Went back to bed for a bit and stared at the ceiling. Got up and met our lovely relatives who were going to help with the event - Nick having agreed to be MC. Indian resto lunch, collected all the china, food etc and went to the venue. Gill and I went to buy a vast quantity of Indian sweets (barfi) and got lost; cab back and three hours of really mad prep. All exhausted as the venue is up three flights of stairs - but well worth it. Link below.

So. The soiree.

                      

                                         The wonderful Shoreditch Treehouse



the Oxfam china



food table and Sid from 'The Gorecy Potatoes'

 

Me making 'gnole' labels



Me and my bro - Adrian who did all the magnificent food, with the help of Sophie and Terry



   

                   



                                           Rosalie, Ray (publishers) and me









Nick the MC - questions and answers

                               

                                              Me, sister in law, Katherine, and Nick

           



                    

                                                                   book signing



Mark playing his 'Londonia Suite' at the close of the evening

Wonderful in every way. Ray and Rosalie from Tartarus - my publishers, appeared with incredibly heavy boxes of books (it is a big tome); Nick was brilliant as MC; his and Gill's son, Charlie wonderful as Bert-the Swagger in the introduction; my brother and team surpassed themselves with the food; intrepid and lovely friends, family, agent and new acquaintances all appeared, and Mark (husband) arrived hot-foot from the airport only a little late.
Music was provided brilliantly by Mark, Sid and Ruth - who appear in the book as the Gorecy (hot in Polish) potatoes.
I answered Nick's questions, read three sections of the book, and, yes, even though I am British, totally enjoyed being the centre of attention for an evening; to mark this personally important moment in time when a long-standing project finally came to fruition.
After Mark had played his 'Londonia suite' on the venue's magnificent Steinway, people gradually left and a mad clear up followed. Stood yawning waiting for a cab outside and back to the hotel where one of the lovely staff suggested in his slow, mesmerising Russian accent: 'I get you nice cup of tea?'
Which he did and it was nice. Very.
Saturday.
Good sleep but not enough.
Breakfast at the Bloomsbury coffee-house downstairs, then a long walk around Regents Park, Camden, and Euston to meet friend Claire for the Diwana Bel Poori House (wonderful vegetarian buffet) experience.
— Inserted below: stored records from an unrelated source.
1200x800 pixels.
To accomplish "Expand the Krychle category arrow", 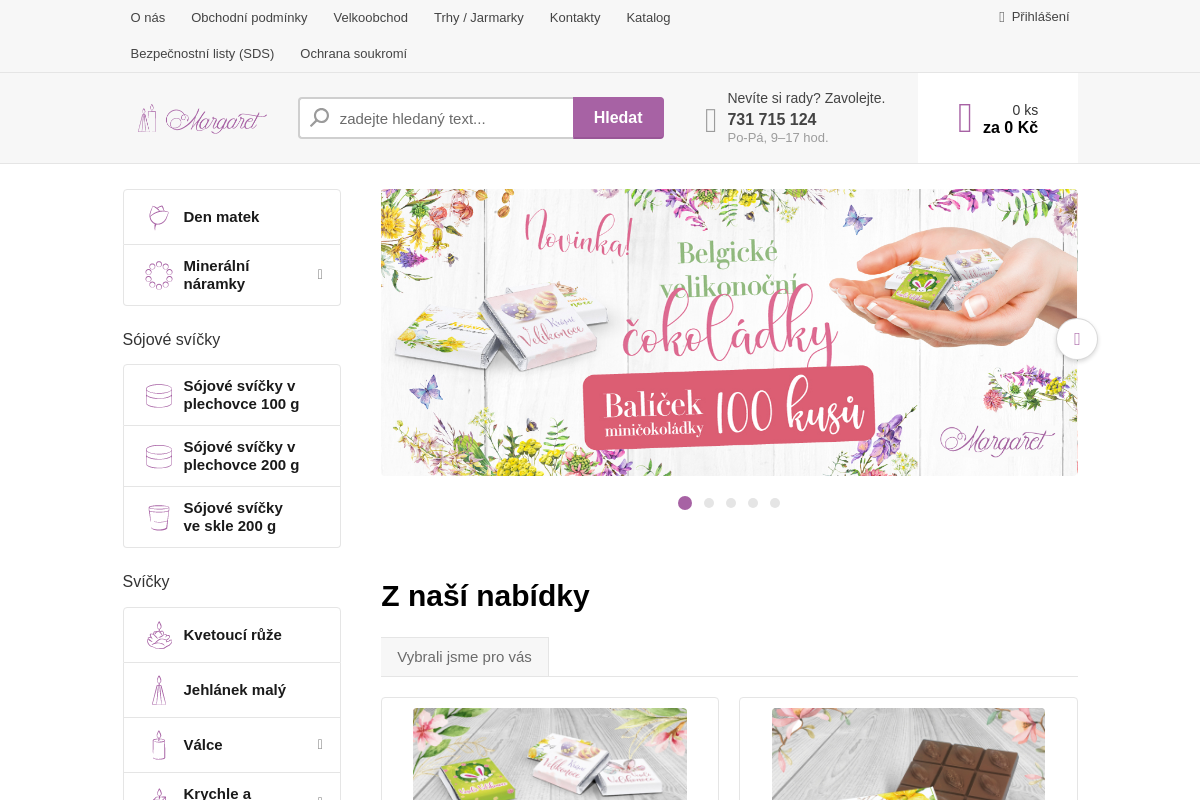I will click(x=320, y=797).
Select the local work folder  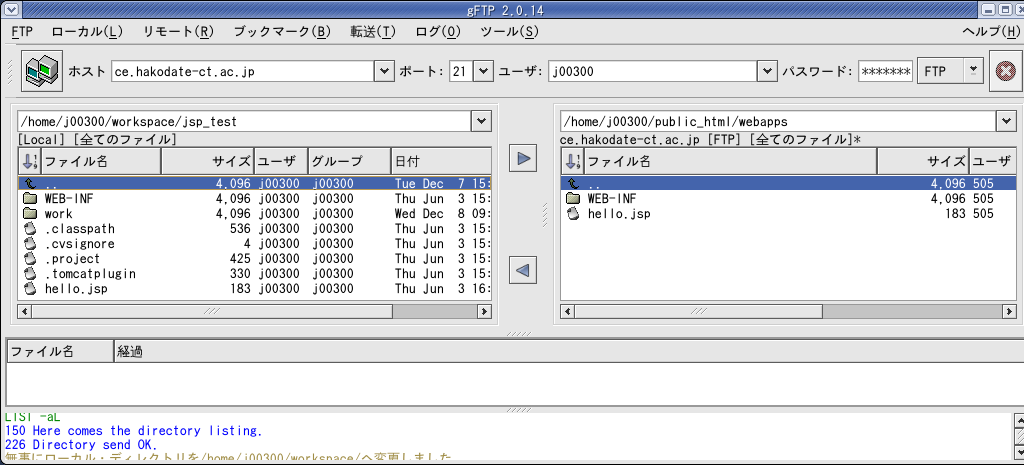pos(58,214)
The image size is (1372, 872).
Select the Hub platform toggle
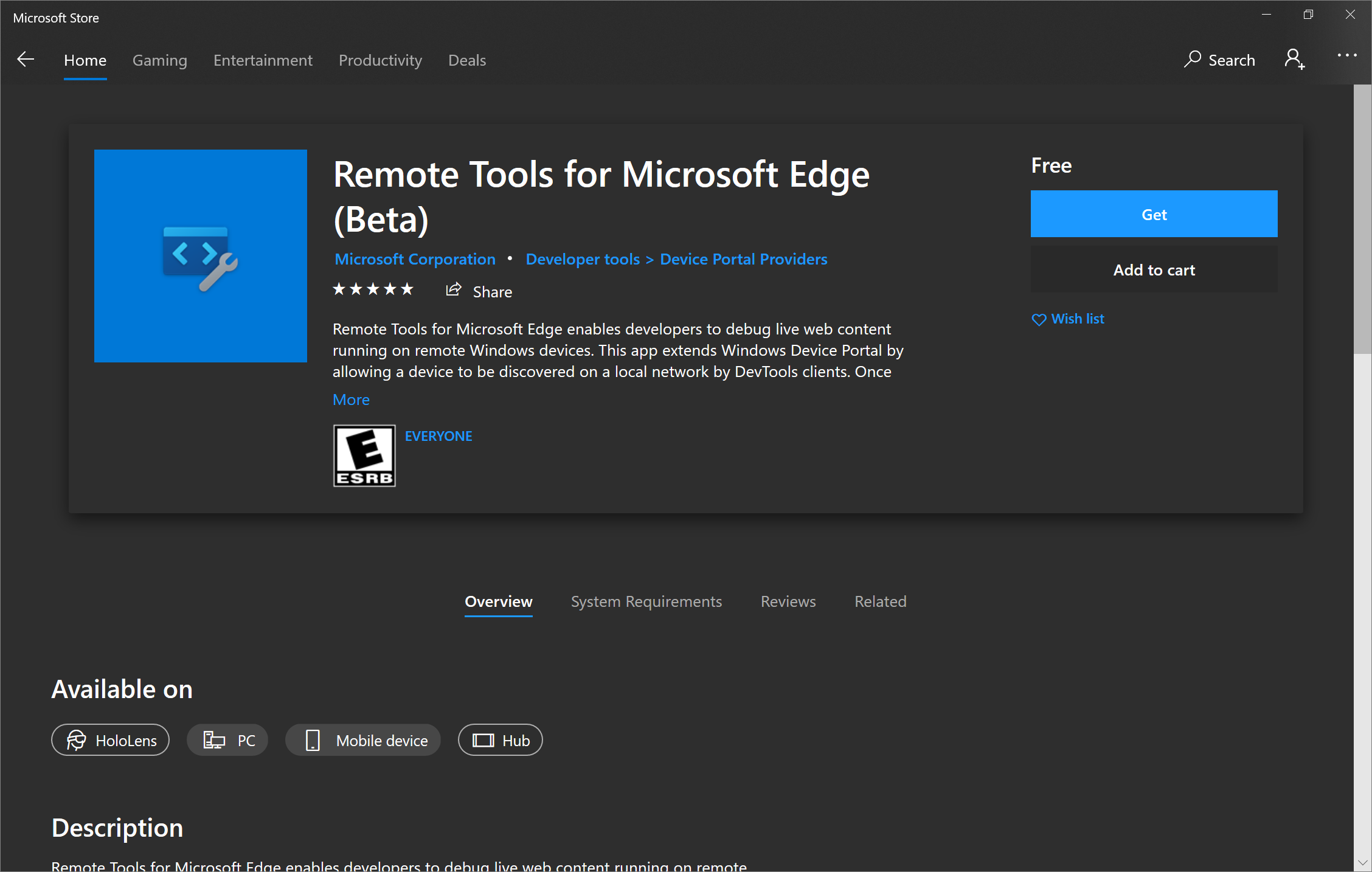pos(500,741)
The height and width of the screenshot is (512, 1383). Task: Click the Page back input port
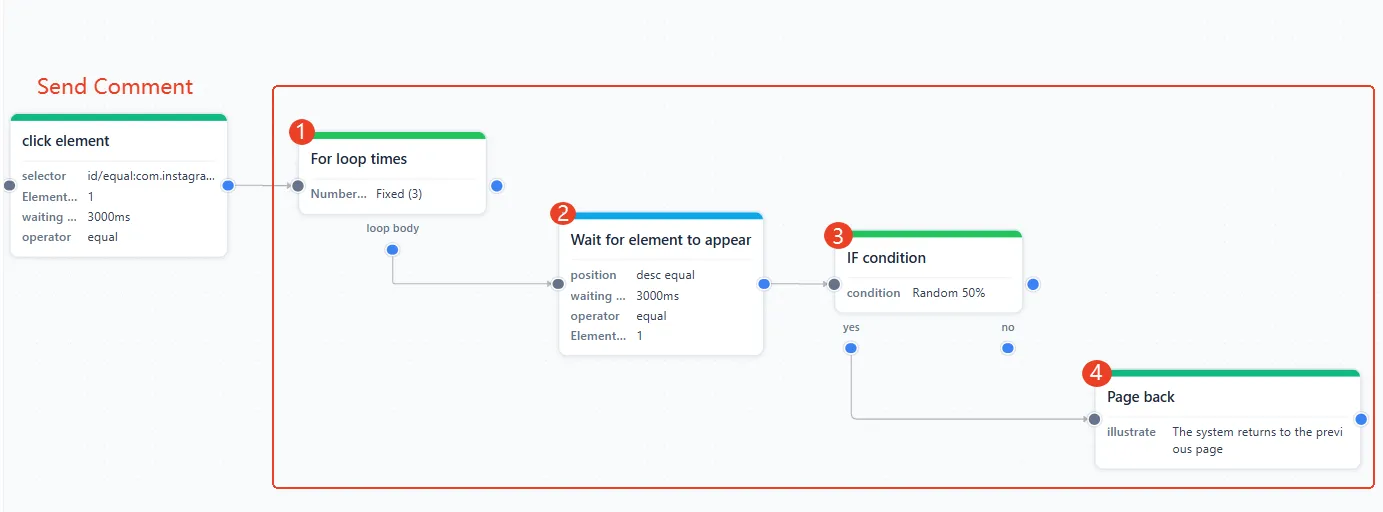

Nap, and met more friends for tea in Museum Street after which I gazed at my book in the window of Atlantis Bookshop.... Wow. Author happiness indeed. Signed books and then carried on to my favourite street in London - Cecil Court, where sits the very dangerous Storey's antique map shop. Had a browse, resisted buying a huge 1765 map of London, had a good chat with the owners then called in to Watkins and Goldsboro books to go on about my book - which they put up with charmingly.

  
Covent garden was scarily business as usual mass eating, drinking, self-admiration, shopping... Walked swiftly back to the hotel and out to very quiet favourite Italian restaurant called Montdello in Goodge Street which has all its 70s decoration and original owners firmly in place, praise be! Hotel. Bed.
Sunday.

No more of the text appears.